Now, time to taste some of this excitement.
First vintage, a 2010 ‘Gnoo Blas’ Sauvignon Blanc by Faisan Estate, which is a very small and very boutique, family-owned wine company in the Borenore sub-region, is made by rookie winemaker Michael Walker who takes over the wine-making reigns from his father Col. This is one of the region’s most unique interpretations. The wine still has the freshness you would expect in a Sauvignon but, due to it being fermented in old oak, the texture is softer and more creamy, without having any wood flavours as a Chardonnay would. As for flavours, I get figs, citrus and small hints of hay. There is also a bit of that Sauvignon character that I so often fail to identify; so, as I was saying, I’ll assume it’s gooseberry. This is very much a food wine and would pair nicely with white sauce pasta or a cheese plate, providing it had plenty of vintage cheddar.

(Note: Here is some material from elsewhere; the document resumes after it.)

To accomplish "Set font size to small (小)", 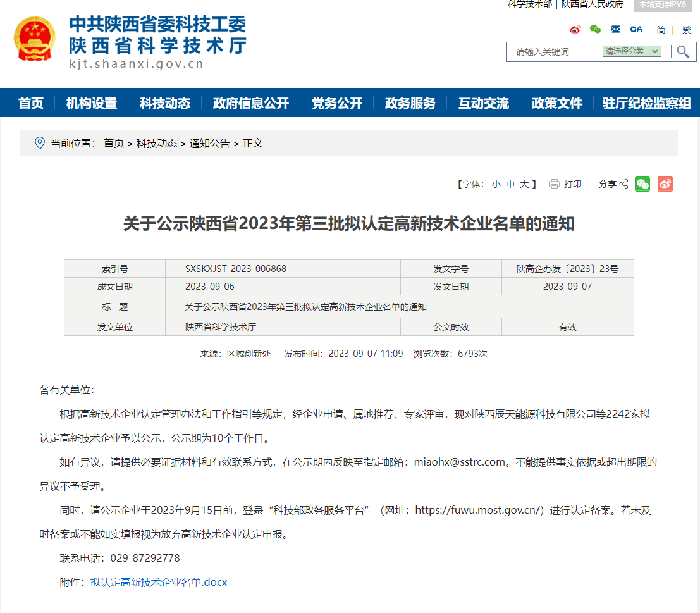I will point(496,184).
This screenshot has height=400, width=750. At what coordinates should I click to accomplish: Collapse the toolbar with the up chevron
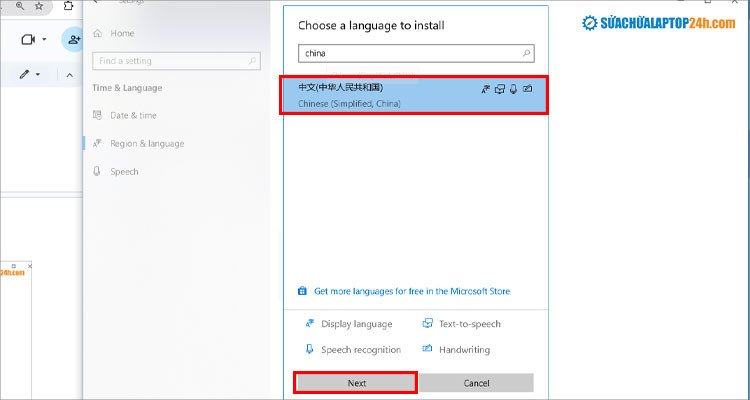tap(70, 75)
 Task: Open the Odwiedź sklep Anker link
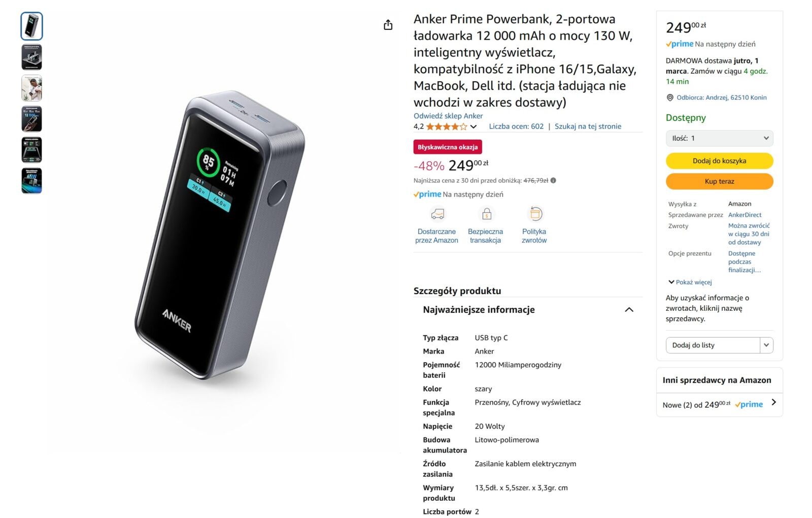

Over to the second vintage, a 2012 by Orange Mountain Wines, made by one of my favourite winemaking personalities, Terry Dolle, a wine-maker who loves what he does and is always teaching himself new tricks. He also feels that he’s never quite made his best wine, hence is always returning to the drawing board, which makes me wait with bated breath to taste each new release. His style of winemaking (at least from my perspective) is about producing wines that reflect the strengths and purity of the fruit. So in his Sauvignon, I get aromas of grapefruit, small amounts of capsicum, maybe gooseberry and a fresh palate bursting with lime and guava flavours. Tailor-made for summertime, this wine drinks well on its own and would pair beautifully with prawns, scallops, barbecued octopus and any sort of spicy Thai or sweet-and-sour Chinese dish. Or, if you want to keep it simple, vintage cheddar and crackers will also do.
For the final vintage, I’d suggest a 2013 by Cargo Road Wines, made by James Sweetapple, one of the region’s most passionate and colourful personalities. The fruit is grown at his estate vineyard, which is one of the oldest in the region. This is currently my favourite of 2013 and embodies everything I love in a crisp Sauvignon – pungent smells of grapefruit, passionfruit, a sprinkle of green pepper, that unidentifiable Sauvignon goodness (again, maybe it’s gooseberry) and a super-fresh palate loaded with lemon/lime flavours and even a hint of orange. As for the finish, it’s very fresh, while also being a little soft with a few more sprinkles of green pepper added for kicks. It would be hard to find a more clean and varietal Sauvignon in the country and like the Orange Mountain 2012, this is a great summertime drink on its own, or with seafood. I’m thinking fish and chips, or spicy Asian dishes. If anyone likes Korean food, bring a bottle to your next coal-fuelled barbeque. When tasting this wine, I shared a bottle over some grape tomatoes, dukkah and macadamia oil. Food for thought for a Christmas hamper.
Given that imported Sauvignon has so much saturation in Australia, it’s a wine I was starting to find boring. But after tasting Sauvignon’s with such uniqueness and depth, I now fail to see how my tastebuds could ever tire of such wines. But don’t take my word for it. Go out there and taste it and remember, if you’re not quite sure what you’re tasting, it may be gooseberry – but I just call it Sauvignon.